[Exercise data]

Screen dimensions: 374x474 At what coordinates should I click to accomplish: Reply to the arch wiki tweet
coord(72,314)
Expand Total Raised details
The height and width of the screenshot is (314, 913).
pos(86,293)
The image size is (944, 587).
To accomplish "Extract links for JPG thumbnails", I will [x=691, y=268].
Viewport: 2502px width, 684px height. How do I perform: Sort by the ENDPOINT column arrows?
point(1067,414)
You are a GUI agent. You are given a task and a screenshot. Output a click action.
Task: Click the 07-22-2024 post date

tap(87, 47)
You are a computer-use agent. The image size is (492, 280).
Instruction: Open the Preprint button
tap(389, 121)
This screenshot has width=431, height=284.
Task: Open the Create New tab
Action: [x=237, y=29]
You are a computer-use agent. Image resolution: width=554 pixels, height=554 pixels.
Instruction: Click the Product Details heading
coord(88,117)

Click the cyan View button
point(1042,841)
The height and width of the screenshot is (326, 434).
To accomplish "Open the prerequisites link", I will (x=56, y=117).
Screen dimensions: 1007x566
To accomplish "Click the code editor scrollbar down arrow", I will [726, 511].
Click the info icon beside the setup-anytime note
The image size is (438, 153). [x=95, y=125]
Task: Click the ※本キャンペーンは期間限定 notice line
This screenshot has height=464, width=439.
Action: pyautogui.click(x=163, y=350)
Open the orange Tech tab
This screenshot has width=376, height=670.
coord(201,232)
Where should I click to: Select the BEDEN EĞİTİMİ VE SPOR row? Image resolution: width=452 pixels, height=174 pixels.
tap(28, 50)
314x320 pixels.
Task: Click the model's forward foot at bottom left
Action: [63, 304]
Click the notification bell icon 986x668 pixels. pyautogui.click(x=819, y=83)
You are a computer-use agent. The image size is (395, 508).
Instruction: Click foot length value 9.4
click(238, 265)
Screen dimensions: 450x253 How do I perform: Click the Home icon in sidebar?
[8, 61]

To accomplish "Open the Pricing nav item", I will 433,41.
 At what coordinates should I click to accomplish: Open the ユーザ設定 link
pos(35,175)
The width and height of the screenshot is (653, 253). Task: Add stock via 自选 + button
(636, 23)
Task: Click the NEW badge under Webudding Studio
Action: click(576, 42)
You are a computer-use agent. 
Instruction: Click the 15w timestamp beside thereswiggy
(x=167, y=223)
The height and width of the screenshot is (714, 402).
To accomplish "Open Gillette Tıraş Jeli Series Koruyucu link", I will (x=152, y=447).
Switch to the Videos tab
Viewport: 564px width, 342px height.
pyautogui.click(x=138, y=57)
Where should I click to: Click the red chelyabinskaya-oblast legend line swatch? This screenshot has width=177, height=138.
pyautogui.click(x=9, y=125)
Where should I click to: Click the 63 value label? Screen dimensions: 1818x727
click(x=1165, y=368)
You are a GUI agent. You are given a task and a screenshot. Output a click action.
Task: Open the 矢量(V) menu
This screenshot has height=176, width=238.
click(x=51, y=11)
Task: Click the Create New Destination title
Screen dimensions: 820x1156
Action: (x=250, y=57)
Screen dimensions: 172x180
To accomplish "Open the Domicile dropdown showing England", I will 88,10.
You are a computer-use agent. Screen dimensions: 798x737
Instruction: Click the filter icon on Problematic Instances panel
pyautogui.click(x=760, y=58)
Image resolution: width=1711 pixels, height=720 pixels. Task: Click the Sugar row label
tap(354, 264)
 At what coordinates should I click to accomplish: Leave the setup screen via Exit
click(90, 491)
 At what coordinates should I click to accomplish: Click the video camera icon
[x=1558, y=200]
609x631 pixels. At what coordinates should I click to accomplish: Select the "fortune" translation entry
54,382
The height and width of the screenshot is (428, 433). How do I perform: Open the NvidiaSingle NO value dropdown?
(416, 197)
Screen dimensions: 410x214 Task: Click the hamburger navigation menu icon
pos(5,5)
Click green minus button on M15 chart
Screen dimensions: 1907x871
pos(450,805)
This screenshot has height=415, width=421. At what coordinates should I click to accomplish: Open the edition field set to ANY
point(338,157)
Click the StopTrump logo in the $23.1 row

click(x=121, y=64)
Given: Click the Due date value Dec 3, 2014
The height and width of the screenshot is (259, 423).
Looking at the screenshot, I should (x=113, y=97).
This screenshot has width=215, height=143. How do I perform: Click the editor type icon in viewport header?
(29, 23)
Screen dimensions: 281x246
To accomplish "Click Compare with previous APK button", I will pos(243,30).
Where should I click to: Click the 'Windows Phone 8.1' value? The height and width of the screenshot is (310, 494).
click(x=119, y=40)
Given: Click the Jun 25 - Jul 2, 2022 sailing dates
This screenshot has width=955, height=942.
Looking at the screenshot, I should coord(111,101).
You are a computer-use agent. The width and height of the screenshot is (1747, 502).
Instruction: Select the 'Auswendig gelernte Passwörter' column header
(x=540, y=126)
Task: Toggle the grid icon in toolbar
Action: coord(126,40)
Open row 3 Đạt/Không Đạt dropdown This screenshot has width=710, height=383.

[/Exercise data]

_Work item_:
Look through the data and show every line containing "computer".

_Result below_:
You are a computer-use agent. The image size is (492, 280).
You are a computer-use agent. Image resolution: width=554 pixels, height=554 pixels.
You are a computer-use agent. The image size is (395, 508).
You are a computer-use agent. 
You are a computer-use agent. Screen dimensions: 798x737
You are a computer-use agent. The width and height of the screenshot is (1747, 502).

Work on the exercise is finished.